In fact, that confidence arrived once the Ramblers started winning games in a myriad of ways, be it with offense, with defense or with a clutch gene.

"We really struggled at times in the adversity of wanting it too bad, and what I mean by that is guys would individually maybe take a risk that they shouldn't take instead of being disciplined," Valentine said. "They're not letting a missed shot dictate their defense and they're not letting a missed shot dictate the fact that we can still go get an offensive rebound and score. So, just finding different ways the win has really helped us do that."

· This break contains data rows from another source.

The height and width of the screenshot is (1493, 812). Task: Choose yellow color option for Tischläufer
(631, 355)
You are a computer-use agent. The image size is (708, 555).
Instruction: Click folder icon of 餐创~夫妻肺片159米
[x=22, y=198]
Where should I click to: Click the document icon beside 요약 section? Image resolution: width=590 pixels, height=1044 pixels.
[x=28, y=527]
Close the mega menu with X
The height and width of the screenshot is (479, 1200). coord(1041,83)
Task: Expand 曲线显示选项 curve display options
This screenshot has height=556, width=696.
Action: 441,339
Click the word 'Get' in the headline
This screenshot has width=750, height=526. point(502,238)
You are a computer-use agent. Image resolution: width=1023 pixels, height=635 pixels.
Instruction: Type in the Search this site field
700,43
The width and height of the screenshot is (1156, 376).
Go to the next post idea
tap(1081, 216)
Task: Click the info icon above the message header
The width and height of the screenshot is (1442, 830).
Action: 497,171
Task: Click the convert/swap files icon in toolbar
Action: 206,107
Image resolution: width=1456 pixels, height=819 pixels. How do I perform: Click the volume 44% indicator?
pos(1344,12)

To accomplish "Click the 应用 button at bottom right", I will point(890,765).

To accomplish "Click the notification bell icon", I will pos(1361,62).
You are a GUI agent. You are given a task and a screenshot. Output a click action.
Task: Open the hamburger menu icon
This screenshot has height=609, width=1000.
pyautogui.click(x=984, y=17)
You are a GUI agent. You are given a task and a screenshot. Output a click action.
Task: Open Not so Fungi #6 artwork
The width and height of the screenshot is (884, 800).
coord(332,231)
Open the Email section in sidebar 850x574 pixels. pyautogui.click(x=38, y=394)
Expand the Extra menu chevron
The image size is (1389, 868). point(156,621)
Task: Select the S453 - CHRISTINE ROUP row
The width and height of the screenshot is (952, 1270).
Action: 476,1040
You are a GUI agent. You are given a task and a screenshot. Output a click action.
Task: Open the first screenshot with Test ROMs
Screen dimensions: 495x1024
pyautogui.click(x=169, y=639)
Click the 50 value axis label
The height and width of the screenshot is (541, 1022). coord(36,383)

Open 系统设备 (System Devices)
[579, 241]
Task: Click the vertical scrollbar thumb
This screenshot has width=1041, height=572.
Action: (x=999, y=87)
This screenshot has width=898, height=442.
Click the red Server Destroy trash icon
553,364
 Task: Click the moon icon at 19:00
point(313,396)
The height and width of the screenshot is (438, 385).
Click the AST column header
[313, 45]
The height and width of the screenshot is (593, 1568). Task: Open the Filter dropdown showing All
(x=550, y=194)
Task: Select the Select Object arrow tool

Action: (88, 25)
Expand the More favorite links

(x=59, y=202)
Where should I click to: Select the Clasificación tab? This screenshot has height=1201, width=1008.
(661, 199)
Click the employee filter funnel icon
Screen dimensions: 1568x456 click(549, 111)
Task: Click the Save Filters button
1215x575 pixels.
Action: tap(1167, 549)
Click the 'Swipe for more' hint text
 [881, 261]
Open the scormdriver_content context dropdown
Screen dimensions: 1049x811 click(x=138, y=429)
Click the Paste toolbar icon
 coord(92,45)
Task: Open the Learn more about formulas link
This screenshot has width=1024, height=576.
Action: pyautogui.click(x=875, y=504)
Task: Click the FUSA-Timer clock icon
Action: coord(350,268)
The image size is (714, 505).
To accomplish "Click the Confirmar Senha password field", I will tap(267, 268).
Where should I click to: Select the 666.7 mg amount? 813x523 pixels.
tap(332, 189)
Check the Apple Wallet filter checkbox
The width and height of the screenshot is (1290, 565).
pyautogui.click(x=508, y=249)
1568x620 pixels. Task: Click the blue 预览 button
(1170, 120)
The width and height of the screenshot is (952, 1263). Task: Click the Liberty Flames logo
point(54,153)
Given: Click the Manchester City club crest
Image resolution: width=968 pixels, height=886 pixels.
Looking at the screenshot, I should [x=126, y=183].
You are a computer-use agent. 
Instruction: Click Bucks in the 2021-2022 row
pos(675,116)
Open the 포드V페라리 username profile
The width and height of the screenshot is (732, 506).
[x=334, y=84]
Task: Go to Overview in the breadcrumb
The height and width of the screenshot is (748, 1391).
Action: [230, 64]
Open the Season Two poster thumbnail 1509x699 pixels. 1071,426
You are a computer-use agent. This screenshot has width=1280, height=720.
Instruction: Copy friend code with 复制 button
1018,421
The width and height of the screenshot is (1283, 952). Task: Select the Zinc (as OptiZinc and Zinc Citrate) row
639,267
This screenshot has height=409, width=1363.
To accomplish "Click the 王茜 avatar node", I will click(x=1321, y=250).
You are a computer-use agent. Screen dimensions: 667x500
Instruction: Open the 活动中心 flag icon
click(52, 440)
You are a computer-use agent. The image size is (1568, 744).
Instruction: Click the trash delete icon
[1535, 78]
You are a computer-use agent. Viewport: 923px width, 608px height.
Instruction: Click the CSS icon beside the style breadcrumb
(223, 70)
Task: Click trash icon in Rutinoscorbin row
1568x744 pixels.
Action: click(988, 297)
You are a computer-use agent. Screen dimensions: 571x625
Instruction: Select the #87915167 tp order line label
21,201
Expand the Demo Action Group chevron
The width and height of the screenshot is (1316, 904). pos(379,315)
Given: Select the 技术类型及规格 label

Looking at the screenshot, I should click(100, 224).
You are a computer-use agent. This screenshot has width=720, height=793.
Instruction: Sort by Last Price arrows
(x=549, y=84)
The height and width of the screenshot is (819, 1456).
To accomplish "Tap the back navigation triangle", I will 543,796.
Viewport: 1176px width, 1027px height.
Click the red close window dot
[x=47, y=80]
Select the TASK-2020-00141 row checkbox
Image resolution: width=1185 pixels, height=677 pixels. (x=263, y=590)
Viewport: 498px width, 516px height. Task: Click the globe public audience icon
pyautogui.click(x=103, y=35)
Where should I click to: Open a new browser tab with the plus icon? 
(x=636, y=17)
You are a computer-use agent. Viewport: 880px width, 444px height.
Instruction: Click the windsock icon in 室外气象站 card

The excitement has caught on with the Loyola faithful, too. Upcoming home games against George Mason and Dayton are sold out at Gentile Arena.

It’s fair to say Loyola caught lightning in a bottle. The perfect time to hit a winning streak is in February when teams need to play their best basketball of the season.

Valentine isn’t a stranger to finding that lightning. He was an assistant on the Loyola team that went to the Final Four in 2018 and made a Sweet Sixteen appearance in 2021.

This season is his best coaching job yet, putting together a team that overcame its early struggles and a reputation as a team with question marks around it following a conference jump.

With five games left, the Ramblers can keep that momentum going. Valentine said the team keeps that momentum by continuing to chase a championship.

The players feel the winning culture that’s been established at Loyola in the past six years. They feed into that, which delves into the team’s heightened confidence.

With that confidence in hand, the team has struck a balance.

"When you have such high confidence, you feel like you're humble," Loyola guard Des Watson said Friday. "But you also have confidence where you feel like nothing can stop you at the same time."